▸ **What the task requires**: Write out the stretch of the material from its start through the line containing "T-Mobile 한인 공식 대리점 (558, 1146)", copying every line exactly.

Material from a dataset

################

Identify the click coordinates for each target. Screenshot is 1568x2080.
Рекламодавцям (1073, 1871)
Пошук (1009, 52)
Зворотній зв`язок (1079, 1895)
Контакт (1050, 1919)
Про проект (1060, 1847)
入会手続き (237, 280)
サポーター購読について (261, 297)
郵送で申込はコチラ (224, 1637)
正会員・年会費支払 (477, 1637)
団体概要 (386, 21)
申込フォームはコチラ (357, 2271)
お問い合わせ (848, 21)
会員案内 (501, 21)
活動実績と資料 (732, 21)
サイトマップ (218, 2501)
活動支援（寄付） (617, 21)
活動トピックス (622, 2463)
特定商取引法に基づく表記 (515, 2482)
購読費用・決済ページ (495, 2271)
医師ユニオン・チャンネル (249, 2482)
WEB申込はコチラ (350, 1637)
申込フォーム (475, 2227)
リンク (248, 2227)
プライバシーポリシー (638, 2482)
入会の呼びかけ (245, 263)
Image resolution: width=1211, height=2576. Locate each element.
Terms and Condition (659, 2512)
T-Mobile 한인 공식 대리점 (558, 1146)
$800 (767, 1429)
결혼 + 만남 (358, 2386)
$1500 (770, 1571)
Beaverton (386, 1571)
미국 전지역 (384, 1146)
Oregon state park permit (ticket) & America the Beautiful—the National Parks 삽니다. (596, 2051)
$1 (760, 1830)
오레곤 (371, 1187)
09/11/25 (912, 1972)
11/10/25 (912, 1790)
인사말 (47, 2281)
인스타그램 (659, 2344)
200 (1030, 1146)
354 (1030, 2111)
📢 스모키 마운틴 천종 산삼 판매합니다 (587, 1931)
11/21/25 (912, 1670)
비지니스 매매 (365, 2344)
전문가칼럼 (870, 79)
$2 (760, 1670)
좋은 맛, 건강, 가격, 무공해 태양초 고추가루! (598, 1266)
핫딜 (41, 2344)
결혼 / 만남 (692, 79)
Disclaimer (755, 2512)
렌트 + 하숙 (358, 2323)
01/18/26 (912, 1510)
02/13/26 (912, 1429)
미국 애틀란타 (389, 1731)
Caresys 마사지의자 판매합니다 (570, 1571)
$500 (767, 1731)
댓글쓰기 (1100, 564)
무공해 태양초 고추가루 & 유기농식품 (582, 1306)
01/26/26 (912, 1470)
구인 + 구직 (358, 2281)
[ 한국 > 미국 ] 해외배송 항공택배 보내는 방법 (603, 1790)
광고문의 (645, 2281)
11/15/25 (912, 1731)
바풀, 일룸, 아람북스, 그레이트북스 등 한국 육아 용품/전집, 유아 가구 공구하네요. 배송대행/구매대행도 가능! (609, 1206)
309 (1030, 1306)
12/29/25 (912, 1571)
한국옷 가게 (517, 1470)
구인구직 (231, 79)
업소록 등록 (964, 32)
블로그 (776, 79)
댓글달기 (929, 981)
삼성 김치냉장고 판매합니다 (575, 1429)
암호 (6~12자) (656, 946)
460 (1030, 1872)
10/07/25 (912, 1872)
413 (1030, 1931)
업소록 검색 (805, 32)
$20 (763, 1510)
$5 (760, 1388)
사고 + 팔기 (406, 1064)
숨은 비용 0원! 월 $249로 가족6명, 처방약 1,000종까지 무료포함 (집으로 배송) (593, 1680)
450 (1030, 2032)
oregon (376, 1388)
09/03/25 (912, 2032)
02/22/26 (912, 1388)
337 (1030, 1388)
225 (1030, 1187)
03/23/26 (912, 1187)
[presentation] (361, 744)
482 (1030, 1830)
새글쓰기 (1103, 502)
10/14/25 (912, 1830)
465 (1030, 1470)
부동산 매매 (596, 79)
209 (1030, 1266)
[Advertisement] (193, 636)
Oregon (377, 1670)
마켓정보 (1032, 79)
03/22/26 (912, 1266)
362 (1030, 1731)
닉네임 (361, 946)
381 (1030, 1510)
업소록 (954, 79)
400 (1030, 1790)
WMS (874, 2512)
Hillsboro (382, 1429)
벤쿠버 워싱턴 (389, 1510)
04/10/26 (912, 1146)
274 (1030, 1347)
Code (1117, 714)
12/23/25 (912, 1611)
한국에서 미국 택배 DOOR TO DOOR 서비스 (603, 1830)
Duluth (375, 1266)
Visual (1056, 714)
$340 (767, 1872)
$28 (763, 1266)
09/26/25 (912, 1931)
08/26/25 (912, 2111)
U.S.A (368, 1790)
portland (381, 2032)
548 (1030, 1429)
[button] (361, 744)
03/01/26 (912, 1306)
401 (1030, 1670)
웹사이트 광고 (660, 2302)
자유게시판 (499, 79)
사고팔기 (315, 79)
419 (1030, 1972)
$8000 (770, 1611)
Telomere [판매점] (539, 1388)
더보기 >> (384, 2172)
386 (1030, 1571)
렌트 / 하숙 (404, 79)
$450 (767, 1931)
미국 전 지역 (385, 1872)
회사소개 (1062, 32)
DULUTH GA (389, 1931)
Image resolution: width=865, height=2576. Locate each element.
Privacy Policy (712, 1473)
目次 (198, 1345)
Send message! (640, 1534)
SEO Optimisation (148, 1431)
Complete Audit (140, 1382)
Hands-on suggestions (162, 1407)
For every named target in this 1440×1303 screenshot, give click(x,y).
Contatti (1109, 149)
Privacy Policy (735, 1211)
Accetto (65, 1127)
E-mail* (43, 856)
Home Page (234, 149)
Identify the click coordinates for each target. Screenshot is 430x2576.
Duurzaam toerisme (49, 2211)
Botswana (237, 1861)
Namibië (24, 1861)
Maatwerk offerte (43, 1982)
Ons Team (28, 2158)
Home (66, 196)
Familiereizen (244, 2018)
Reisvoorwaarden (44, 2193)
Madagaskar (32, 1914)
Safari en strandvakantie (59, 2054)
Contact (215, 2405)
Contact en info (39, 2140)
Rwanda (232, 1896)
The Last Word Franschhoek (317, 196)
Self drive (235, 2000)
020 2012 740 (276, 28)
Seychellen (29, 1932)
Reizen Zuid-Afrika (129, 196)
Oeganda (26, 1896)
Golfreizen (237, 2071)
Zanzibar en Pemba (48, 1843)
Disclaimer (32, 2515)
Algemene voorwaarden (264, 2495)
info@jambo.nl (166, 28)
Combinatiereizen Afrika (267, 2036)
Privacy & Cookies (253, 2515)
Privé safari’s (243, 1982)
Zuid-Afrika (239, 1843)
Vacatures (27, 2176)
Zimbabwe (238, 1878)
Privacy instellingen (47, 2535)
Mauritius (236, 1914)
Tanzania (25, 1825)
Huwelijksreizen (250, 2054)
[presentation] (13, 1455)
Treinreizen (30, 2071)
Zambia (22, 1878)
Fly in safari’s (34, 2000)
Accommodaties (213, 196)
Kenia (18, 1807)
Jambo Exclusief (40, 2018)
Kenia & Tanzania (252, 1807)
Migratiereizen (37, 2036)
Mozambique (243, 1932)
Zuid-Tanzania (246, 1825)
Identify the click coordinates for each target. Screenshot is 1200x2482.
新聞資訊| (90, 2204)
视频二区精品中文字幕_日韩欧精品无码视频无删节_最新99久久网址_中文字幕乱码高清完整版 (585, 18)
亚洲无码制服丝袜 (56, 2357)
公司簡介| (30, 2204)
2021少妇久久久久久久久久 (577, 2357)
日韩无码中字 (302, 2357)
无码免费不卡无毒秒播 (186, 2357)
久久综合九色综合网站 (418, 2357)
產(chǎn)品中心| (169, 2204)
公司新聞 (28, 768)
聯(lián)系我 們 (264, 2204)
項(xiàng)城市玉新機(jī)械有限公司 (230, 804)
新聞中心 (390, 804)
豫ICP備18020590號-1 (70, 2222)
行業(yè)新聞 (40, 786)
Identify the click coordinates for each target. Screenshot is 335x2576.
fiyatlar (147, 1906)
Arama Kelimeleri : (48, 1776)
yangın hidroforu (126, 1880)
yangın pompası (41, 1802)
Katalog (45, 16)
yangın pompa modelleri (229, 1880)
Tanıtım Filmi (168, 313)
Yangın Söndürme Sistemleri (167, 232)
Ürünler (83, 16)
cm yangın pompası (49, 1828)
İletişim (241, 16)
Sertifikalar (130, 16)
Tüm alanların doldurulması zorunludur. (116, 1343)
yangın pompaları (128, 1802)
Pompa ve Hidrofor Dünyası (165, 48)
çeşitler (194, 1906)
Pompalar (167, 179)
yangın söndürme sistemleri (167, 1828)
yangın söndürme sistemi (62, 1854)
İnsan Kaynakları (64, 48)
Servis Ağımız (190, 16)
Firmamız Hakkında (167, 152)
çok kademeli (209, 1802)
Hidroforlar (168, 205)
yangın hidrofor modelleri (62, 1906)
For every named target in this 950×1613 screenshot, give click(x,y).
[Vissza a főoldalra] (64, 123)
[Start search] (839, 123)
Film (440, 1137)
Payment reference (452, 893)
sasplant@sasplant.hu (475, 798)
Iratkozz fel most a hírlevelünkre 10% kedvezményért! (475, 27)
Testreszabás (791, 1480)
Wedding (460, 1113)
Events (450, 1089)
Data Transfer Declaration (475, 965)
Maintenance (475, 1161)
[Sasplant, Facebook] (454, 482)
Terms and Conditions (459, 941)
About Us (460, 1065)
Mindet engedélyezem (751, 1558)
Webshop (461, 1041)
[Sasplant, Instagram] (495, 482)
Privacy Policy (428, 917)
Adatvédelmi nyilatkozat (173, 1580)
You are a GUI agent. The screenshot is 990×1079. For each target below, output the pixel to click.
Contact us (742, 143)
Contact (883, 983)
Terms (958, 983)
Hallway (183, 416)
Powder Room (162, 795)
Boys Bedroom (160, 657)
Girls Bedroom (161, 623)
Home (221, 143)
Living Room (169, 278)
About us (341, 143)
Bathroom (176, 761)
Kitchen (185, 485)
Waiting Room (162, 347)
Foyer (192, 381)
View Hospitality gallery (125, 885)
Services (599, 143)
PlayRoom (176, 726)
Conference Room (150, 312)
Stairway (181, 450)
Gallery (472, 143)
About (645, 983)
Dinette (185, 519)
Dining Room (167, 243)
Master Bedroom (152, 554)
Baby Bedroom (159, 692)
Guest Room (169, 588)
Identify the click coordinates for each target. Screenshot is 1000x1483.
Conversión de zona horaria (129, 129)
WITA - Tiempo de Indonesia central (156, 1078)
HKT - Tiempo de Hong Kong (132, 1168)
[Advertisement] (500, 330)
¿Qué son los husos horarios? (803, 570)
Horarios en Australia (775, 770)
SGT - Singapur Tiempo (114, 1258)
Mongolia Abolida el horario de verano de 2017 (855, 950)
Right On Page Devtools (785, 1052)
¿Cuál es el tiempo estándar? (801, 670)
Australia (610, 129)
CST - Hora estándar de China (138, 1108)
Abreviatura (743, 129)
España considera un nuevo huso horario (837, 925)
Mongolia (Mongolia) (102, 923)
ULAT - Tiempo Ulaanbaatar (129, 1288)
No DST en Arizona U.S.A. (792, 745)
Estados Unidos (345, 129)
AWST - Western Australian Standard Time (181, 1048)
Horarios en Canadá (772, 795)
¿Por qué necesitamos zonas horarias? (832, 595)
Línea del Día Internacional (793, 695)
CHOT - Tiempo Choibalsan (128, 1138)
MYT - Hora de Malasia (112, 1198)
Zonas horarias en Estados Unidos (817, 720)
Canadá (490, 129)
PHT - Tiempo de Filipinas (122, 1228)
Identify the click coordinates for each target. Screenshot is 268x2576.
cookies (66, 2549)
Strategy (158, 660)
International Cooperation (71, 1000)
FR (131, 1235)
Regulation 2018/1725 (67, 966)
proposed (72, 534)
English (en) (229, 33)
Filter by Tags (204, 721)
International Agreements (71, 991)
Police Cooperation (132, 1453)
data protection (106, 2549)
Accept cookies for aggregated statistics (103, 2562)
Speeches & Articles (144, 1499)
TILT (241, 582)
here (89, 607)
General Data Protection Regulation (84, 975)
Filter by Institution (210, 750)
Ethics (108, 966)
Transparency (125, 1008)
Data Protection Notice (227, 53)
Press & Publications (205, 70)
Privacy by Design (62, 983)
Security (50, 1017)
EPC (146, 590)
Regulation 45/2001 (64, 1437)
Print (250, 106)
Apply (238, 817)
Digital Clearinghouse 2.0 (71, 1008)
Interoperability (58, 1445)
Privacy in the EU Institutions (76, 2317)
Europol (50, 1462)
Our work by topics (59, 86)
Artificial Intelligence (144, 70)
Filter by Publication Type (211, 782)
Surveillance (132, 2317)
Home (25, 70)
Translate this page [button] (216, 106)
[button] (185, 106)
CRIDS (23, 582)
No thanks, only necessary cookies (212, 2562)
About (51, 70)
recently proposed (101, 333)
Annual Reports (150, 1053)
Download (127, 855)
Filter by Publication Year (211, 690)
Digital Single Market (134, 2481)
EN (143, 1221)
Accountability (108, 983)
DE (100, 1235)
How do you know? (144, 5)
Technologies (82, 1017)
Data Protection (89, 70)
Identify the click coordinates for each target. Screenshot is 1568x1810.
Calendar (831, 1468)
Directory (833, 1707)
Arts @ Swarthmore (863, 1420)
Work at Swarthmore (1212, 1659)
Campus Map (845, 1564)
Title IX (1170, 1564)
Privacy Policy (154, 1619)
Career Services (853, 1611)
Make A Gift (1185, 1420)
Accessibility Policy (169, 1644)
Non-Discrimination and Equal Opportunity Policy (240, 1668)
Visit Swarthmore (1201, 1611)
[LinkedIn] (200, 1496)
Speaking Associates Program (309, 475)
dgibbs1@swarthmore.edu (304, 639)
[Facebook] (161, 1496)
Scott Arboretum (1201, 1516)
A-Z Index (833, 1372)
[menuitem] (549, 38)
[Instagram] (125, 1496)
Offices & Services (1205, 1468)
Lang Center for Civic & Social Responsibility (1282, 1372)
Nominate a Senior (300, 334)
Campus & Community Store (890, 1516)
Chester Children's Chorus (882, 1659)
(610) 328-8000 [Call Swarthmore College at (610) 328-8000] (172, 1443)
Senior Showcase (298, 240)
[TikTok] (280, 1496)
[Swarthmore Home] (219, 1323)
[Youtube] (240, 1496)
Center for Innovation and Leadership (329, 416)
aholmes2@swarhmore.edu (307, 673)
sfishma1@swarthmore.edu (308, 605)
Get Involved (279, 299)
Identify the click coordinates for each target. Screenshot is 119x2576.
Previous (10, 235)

################

▸ **Answer to the task**:
Identify the click coordinates for each target. Screenshot is 1568x2080.
Рекламодавцям (1073, 1871)
Пошук (1009, 52)
Зворотній зв`язок (1079, 1895)
Контакт (1050, 1919)
Про проект (1060, 1847)
入会手続き (237, 280)
サポーター購読について (261, 297)
郵送で申込はコチラ (224, 1637)
正会員・年会費支払 (477, 1637)
団体概要 (386, 21)
申込フォームはコチラ (357, 2271)
お問い合わせ (848, 21)
会員案内 (501, 21)
活動実績と資料 (732, 21)
サイトマップ (218, 2501)
活動支援（寄付） (617, 21)
活動トピックス (622, 2463)
特定商取引法に基づく表記 (515, 2482)
購読費用・決済ページ (495, 2271)
医師ユニオン・チャンネル (249, 2482)
WEB申込はコチラ (350, 1637)
申込フォーム (475, 2227)
リンク (248, 2227)
プライバシーポリシー (638, 2482)
入会の呼びかけ (245, 263)
Image resolution: width=1211, height=2576. Locate each element.
Terms and Condition (659, 2512)
T-Mobile 한인 공식 대리점 (558, 1146)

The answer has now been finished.